Ein wichtiger Punkt zum Schluß: Die verantwortlichen örtlichen Stellen sind im Voraus über unsere Vorhaben informiert worden. Auch mit anderen NGO’s haben wir ständig kooperiert und gegenseitig informiert, auch wenn dies manchmal problematisch war.

5 . Die Projekte

Aufbau der Dörfer

Bisher wurden mit Hilfe unserer Initiative zwei Dörfer , Balinda und Soreywan, komplett wiederaufgebaut. Heute leben in beiden Dörfer jeweils ca. 60 Familien. Es gibt mehrere Familien aus Soreywan, die noch im Iran leben. Diese Familien würden kommen, falls für sie auch Hilfe vorhanden wäre. Weiter haben wir im Gebiet Welati Jeri zum Wiederaufbau von 8 Dörfer beigetragen. Bisher haben die Rückkehrer selbst ihre Häuser gebaut.
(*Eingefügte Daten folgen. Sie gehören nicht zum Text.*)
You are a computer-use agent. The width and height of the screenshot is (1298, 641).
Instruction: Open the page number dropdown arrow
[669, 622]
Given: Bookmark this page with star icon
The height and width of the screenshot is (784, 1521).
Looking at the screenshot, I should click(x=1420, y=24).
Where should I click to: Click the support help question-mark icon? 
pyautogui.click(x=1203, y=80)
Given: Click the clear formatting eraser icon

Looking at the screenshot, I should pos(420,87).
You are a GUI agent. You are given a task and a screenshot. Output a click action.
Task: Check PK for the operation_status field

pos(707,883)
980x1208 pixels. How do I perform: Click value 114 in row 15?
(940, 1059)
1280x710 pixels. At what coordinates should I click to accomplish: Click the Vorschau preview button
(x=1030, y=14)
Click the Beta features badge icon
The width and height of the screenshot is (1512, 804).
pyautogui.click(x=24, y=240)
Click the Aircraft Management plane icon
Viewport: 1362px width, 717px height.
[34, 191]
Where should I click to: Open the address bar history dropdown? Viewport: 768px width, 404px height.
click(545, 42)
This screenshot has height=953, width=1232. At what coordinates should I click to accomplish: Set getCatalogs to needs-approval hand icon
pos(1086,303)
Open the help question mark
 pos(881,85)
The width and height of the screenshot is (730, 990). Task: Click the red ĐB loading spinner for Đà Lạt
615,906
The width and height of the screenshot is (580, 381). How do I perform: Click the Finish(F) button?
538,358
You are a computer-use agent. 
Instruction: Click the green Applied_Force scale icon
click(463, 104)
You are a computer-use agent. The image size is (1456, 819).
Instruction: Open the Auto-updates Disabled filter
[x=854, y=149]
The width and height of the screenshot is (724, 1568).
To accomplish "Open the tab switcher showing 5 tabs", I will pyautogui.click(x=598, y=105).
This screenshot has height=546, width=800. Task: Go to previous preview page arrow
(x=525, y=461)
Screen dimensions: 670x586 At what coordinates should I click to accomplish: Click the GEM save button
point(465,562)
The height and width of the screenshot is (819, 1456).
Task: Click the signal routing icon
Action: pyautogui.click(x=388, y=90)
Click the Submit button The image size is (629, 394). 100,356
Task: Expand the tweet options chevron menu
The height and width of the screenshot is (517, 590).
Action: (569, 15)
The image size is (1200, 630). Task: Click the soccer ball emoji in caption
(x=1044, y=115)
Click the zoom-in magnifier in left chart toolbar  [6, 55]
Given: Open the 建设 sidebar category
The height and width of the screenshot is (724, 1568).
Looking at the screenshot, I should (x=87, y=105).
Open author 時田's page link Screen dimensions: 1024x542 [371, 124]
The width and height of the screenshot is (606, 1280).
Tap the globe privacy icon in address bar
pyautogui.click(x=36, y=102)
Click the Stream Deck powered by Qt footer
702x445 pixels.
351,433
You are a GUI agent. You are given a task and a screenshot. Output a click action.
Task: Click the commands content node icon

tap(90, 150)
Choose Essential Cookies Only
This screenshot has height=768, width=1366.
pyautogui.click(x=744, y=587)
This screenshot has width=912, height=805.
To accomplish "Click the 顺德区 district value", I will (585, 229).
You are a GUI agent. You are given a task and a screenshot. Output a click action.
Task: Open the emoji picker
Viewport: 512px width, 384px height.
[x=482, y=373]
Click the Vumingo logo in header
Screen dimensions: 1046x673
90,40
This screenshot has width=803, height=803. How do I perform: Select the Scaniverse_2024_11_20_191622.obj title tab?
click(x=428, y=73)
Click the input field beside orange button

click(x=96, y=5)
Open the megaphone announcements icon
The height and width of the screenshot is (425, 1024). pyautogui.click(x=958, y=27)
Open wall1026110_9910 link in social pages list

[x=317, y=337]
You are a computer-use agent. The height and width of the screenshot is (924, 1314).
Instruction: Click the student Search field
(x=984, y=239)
Dieses Jahr haben wir den Bau von 50 Häuser finanziert. Diese Häuser werden Ende Oktober fertiggestellt.

Die Rehabilitierung der Land- und Viehwirtschaft

Der Schwerpunkt unserer Hilfe ist die Rehabilitierung der Land- und Viehwirtschaft. Bisher haben wir in ca 34 Dörfer Hilfe in diesem Bereich geleistet. Diese Hife umfaßte Saatgut von verschiedenen Getreidesorten, Obstbaumsetzlinge, Nutzvieh wie Hühner, Schafe, Ziegen, Esel, Müllis, Pferde und Ochsen. In Gebieten, wo es keine Straße gibt, sind die Maultiere unersetzbar. Auch Ochsen sind in diesen Gebieten notwendig, weil sonst keine Möglichkeit besteht, Anbau zu treiben. Haustiere wie Schafe und Ziegen sind vor allem für Witwenfamilien eine sehr geeignete Hilfe. Die Witwen können sehr schwer Landwirtschaft treiben. Haustiere aber können sie leichter halten, sie sind mit dieser Arbeit viel vertrauter.

Strukturhilfe

Das Wiederentstehen der Dörfer ist ein äußerst komlpizierter Prozeß. Die durch Jahrhunderte, ja sogar Jahrtausende entstandenen Strukturen sind vollkommen zerstört worden. Es ist nicht leicht, diese Lebenseinheiten in kurzer Zeit vollkommen wieder entstehen zu lassen. Dennoch das Notwendigste muß geschehen, damit die Dörfer sich weiterentwickeln können. Ein kleines Zeichen, das den Bauern ein Zukunft zeigen kann, ist unverzichtbar. Deshalb versuchen wir eine gewisse Strukturhilfe zu leisten, wo wir nur können. Dazu gehören vor allem Bewässerungsanlagen, Wassermühlen, Brücken und die Bezahlung der Arbeitkräfte für Witwenfamilien.

6. Die Notwendigkeit einer dauerhaften Hilfeleistung

Heute sind die Dörfer, die unsere Hilfe bekommen weitgehend in der Lage, sich selbst zu versorgen. Dies ist ein Verdienst unserer dauerhaften Hilfeleistung. Doch müssen wir wissen, daß das ganze noch mit einemm sehr dünnen Faden gebunden ist. Das Leben im Dorf hat viele vorteile. Dennoch die Faszination der Städte ist mächtig. An dieser Stelle hätte ich gern darüber einige Gedanken geäußert. Die Zeit ließ es nicht zu, da ich erst vor Kurzem aus Kurdistan zurück kam.

Abgesehen von der jetzigen sehr schwierigen Lage in Kurdistan, wird es auch in Zukunft für die Dörfer nicht leicht sein. Bevölkerungswachstum ist eines der Probleme. Die Armut verbreitet meist zuerst in den ländlichen Gegenden. Wenn diese Probleme nicht vermieden werden, kann das Leben in den Dörfern längerfristig keine Zukunft haben!

Die Frage ist, wie dies geschehen kann?

Hasan Sinemillioglu

(Dieser Text wurde auf einer Veranstaltung der Auslandsgesellschaft Nordrhein-Westfalen am 17. 9. 1994 vorgetragen.)